◆ **Work item**: Each record is to be duplicated exactly, with nothing added.

◆ **Supplied data**:
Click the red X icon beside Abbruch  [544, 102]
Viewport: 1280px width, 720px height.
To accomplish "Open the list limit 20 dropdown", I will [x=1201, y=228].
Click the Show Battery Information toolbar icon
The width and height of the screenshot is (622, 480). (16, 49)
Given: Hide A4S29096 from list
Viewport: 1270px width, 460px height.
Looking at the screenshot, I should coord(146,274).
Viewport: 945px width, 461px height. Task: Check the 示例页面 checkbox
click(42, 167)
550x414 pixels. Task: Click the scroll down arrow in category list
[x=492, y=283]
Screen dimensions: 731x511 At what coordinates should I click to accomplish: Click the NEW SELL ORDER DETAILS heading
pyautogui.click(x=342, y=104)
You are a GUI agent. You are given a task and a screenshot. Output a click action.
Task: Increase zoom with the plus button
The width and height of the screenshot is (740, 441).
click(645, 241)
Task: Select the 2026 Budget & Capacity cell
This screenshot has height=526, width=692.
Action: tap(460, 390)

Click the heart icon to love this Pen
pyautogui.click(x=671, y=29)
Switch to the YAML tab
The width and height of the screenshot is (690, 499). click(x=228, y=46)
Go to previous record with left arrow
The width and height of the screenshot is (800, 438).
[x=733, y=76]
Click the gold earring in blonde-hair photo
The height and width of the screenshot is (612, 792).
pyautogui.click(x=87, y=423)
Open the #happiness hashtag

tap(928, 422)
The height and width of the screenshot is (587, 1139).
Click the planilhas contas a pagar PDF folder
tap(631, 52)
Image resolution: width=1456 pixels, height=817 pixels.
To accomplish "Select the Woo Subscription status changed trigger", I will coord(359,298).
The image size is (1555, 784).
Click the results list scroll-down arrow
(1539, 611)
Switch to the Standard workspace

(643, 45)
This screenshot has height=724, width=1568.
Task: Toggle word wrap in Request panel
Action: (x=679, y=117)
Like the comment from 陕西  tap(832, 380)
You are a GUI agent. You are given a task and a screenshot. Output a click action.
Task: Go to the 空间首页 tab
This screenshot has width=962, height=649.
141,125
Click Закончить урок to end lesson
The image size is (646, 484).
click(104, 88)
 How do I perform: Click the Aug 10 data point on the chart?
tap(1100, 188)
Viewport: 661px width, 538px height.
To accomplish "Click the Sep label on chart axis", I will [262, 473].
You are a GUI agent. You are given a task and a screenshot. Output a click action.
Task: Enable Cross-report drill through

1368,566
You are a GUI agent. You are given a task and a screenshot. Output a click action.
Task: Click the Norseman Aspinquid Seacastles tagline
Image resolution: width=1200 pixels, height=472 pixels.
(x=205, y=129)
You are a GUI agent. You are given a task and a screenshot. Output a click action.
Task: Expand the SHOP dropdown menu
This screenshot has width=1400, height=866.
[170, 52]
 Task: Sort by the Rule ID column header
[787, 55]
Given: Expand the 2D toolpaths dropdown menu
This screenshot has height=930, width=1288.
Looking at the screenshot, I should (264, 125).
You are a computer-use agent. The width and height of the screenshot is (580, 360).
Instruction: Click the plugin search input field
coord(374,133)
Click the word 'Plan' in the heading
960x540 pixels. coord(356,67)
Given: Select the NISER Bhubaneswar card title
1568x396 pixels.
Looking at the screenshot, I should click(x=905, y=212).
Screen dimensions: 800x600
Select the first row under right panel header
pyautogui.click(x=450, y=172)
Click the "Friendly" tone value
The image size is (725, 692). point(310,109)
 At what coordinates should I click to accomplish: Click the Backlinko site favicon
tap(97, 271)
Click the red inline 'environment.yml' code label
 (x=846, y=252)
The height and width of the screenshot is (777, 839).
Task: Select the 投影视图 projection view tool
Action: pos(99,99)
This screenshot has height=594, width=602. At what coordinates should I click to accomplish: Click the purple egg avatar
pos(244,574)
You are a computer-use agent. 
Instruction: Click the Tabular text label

◆ **Worked solution**:
Click the red X icon beside Abbruch  [544, 102]
Viewport: 1280px width, 720px height.
To accomplish "Open the list limit 20 dropdown", I will [x=1201, y=228].
Click the Show Battery Information toolbar icon
The width and height of the screenshot is (622, 480). (16, 49)
Given: Hide A4S29096 from list
Viewport: 1270px width, 460px height.
Looking at the screenshot, I should coord(146,274).
Viewport: 945px width, 461px height. Task: Check the 示例页面 checkbox
click(42, 167)
550x414 pixels. Task: Click the scroll down arrow in category list
[x=492, y=283]
Screen dimensions: 731x511 At what coordinates should I click to accomplish: Click the NEW SELL ORDER DETAILS heading
pyautogui.click(x=342, y=104)
You are a GUI agent. You are given a task and a screenshot. Output a click action.
Task: Increase zoom with the plus button
The width and height of the screenshot is (740, 441).
click(645, 241)
Task: Select the 2026 Budget & Capacity cell
This screenshot has height=526, width=692.
Action: tap(460, 390)

Click the heart icon to love this Pen
pyautogui.click(x=671, y=29)
Switch to the YAML tab
The width and height of the screenshot is (690, 499). click(x=228, y=46)
Go to previous record with left arrow
The width and height of the screenshot is (800, 438).
[x=733, y=76]
Click the gold earring in blonde-hair photo
The height and width of the screenshot is (612, 792).
pyautogui.click(x=87, y=423)
Open the #happiness hashtag

tap(928, 422)
The height and width of the screenshot is (587, 1139).
Click the planilhas contas a pagar PDF folder
tap(631, 52)
Image resolution: width=1456 pixels, height=817 pixels.
To accomplish "Select the Woo Subscription status changed trigger", I will coord(359,298).
The image size is (1555, 784).
Click the results list scroll-down arrow
(1539, 611)
Switch to the Standard workspace

(643, 45)
This screenshot has height=724, width=1568.
Task: Toggle word wrap in Request panel
Action: (x=679, y=117)
Like the comment from 陕西  tap(832, 380)
You are a GUI agent. You are given a task and a screenshot. Output a click action.
Task: Go to the 空间首页 tab
This screenshot has width=962, height=649.
141,125
Click Закончить урок to end lesson
The image size is (646, 484).
click(104, 88)
 How do I perform: Click the Aug 10 data point on the chart?
tap(1100, 188)
Viewport: 661px width, 538px height.
To accomplish "Click the Sep label on chart axis", I will [262, 473].
You are a GUI agent. You are given a task and a screenshot. Output a click action.
Task: Enable Cross-report drill through

1368,566
You are a GUI agent. You are given a task and a screenshot. Output a click action.
Task: Click the Norseman Aspinquid Seacastles tagline
Image resolution: width=1200 pixels, height=472 pixels.
(x=205, y=129)
You are a GUI agent. You are given a task and a screenshot. Output a click action.
Task: Expand the SHOP dropdown menu
This screenshot has width=1400, height=866.
[170, 52]
 Task: Sort by the Rule ID column header
[787, 55]
Given: Expand the 2D toolpaths dropdown menu
This screenshot has height=930, width=1288.
Looking at the screenshot, I should (264, 125).
You are a computer-use agent. The width and height of the screenshot is (580, 360).
Instruction: Click the plugin search input field
coord(374,133)
Click the word 'Plan' in the heading
960x540 pixels. coord(356,67)
Given: Select the NISER Bhubaneswar card title
1568x396 pixels.
Looking at the screenshot, I should click(x=905, y=212).
Screen dimensions: 800x600
Select the first row under right panel header
pyautogui.click(x=450, y=172)
Click the "Friendly" tone value
The image size is (725, 692). point(310,109)
 At what coordinates should I click to accomplish: Click the Backlinko site favicon
tap(97, 271)
Click the red inline 'environment.yml' code label
 (x=846, y=252)
The height and width of the screenshot is (777, 839).
Task: Select the 投影视图 projection view tool
Action: pos(99,99)
This screenshot has height=594, width=602. At what coordinates should I click to accomplish: Click the purple egg avatar
pos(244,574)
You are a computer-use agent. 
Instruction: Click the Tabular text label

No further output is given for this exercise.